To cut a long story short, councils need adequate decision support tools that provide strategic and operational insights on their EV charge point infrastructure, as well as automation of tedious reporting processes.
Some of these insights are partially provided by the back-office systems of their charge point providers. However, with multiple providers and sometimes conflicting provider incentives it is difficult to access all relevant data in a way that it can be used for better decision-making.
Our data product, CitiesInCharge, provides a coherent view and easy access to such data across multiple charge point provider systems and other relevant data streams.
This allows organizations to gain deeper insights into the operation of their existing charge point infrastructure and better manage the rollout and operations across multiple charge point providers, without creating long-term dependencies or vendor lock-in.
In essence, we are providing an impartial vendor-agnostic tool that puts cities in charge of their public EV charge point infrastructure and the suppliers that they choose to work with.
Do you foresee any obstacles in successfully developing and commercializing your solution?
There are a variety of barriers that hamper the adoption of tools such as ours. We classify them as internal, external and structural barriers.
Internal barriers relate to the readiness of an organisation such as a city or local authority to make use of such a tool, which is often limited by capacity and in-house skills.
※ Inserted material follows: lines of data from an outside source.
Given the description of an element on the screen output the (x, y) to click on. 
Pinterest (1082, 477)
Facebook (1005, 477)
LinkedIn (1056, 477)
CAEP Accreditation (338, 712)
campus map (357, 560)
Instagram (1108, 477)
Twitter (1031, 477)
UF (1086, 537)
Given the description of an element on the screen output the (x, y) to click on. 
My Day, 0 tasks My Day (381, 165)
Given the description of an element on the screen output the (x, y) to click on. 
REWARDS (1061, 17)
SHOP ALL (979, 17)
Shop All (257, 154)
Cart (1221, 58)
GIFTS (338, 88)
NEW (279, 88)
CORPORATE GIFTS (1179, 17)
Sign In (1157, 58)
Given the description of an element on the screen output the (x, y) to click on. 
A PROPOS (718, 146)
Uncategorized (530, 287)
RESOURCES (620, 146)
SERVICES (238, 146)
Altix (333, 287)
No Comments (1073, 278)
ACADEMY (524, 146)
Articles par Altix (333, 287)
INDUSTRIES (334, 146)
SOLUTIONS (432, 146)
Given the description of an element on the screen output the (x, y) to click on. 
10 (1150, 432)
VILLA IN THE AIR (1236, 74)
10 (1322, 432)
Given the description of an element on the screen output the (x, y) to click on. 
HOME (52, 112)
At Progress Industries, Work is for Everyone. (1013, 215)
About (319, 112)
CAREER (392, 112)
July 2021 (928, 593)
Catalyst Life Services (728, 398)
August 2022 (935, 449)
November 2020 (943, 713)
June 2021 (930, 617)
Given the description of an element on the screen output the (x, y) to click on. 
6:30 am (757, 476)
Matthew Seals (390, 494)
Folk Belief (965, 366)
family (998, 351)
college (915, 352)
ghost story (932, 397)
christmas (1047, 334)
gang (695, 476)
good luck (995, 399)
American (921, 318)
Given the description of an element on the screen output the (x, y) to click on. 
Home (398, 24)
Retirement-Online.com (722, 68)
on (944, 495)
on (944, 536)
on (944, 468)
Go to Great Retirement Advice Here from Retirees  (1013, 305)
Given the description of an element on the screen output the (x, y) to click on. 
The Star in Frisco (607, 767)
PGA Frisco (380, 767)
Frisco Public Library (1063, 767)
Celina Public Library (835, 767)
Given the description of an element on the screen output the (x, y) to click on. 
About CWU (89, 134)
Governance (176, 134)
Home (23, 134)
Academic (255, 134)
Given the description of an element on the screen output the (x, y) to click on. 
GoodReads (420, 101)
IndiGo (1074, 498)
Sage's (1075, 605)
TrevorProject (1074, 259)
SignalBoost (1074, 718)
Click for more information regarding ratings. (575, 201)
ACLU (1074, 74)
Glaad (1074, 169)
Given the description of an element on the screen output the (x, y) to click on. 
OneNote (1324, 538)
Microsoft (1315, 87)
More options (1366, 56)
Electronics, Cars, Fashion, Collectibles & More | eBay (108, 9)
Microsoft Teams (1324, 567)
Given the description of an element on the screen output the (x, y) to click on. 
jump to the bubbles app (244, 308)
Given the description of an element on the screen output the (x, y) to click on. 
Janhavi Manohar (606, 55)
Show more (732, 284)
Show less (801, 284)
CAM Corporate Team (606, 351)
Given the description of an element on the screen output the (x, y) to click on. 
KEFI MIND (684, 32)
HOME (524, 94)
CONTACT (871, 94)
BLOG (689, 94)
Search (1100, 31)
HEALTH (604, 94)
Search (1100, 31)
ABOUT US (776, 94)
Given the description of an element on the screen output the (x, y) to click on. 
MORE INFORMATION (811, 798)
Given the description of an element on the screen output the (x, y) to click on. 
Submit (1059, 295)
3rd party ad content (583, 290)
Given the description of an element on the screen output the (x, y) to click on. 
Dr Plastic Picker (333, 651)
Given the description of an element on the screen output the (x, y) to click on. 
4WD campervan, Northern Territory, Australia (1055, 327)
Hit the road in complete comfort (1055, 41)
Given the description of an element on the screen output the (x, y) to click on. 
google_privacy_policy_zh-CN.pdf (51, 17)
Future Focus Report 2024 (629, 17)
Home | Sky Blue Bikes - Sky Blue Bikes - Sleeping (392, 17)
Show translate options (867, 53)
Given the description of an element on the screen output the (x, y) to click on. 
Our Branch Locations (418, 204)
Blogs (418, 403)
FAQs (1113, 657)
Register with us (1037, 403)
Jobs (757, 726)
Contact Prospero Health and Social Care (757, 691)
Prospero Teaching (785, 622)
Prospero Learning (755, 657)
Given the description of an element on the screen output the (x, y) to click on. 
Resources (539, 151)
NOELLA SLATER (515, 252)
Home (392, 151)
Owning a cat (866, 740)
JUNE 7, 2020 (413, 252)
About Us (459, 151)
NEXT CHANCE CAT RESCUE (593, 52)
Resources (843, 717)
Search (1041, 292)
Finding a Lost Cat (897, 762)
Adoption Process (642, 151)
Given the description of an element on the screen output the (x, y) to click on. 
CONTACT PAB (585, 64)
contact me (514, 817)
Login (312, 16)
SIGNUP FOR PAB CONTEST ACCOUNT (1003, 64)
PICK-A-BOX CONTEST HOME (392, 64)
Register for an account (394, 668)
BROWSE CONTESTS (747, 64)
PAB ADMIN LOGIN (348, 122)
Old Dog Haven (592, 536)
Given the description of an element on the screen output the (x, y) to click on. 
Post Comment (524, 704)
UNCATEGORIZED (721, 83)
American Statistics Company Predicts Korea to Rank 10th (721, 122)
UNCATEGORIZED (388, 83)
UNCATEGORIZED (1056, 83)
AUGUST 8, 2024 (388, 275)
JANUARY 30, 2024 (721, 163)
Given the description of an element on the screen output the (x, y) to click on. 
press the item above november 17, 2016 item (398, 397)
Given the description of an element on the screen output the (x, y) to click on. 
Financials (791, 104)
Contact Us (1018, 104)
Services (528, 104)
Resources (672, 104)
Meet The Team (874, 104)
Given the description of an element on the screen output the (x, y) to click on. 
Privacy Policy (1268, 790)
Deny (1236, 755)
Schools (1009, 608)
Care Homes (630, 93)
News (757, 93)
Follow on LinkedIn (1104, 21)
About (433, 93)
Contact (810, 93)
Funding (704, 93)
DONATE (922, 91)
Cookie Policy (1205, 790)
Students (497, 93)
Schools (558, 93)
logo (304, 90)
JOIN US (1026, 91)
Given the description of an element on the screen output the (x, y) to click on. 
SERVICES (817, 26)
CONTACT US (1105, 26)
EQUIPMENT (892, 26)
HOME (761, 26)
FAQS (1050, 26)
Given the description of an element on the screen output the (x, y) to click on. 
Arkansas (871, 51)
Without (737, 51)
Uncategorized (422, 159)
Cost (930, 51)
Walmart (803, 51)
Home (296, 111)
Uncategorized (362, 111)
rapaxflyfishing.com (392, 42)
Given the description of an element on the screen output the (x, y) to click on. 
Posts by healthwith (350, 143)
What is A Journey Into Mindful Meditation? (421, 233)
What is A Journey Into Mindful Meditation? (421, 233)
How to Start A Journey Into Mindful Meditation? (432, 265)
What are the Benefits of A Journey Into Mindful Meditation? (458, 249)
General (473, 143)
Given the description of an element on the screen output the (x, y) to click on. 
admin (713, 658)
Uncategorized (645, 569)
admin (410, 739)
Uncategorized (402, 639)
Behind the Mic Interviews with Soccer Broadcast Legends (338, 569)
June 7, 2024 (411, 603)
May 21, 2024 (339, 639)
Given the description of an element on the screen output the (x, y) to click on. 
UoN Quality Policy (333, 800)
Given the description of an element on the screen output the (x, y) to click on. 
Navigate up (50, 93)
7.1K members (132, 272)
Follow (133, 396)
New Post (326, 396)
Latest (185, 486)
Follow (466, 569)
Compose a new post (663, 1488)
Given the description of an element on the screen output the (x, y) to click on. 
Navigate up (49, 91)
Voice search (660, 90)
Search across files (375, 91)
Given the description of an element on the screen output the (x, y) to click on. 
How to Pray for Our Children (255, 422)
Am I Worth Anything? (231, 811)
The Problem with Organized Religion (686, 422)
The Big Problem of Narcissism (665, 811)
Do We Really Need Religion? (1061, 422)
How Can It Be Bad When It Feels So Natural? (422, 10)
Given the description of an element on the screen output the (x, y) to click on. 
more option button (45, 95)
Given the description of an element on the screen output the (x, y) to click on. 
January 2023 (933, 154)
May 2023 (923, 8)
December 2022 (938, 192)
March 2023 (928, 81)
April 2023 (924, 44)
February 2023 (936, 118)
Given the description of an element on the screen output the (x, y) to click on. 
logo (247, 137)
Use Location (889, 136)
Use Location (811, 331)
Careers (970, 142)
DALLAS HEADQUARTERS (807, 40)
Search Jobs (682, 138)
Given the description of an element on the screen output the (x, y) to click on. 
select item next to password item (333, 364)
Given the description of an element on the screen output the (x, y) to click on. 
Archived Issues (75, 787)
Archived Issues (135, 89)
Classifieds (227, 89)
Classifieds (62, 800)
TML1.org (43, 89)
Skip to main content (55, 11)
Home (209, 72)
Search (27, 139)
Although ensuring adequate access to public EV charging should be a key priority for every city across Europe, many cities still lag in adequate resourcing this as an operational area. We are lucky to work with Surrey County Council who are a forward-thinking local authority that really understands the challenges and issues and the value a tool like ours can bring to them.
External barriers relate to external stakeholders such as charge point providers and their willingness to share real-time data with us from their operational infrastructure. If the procurement of public EV charge points is adequately done, data ownership and access can be ensured from day one, leading to fewer complications when it comes to making relevant data available for decision making. Increased transparency is sometimes uncomfortable for system suppliers and not at the top of their priority list.
Finally, the structural barrier relates to access to budgets in this area. A lot of government support and procurement in this area is focused on infrastructure rollout and hardware. There is a need to also consider software and tools as part of this process and to have dedicated budget lines and funding pots assigned to these.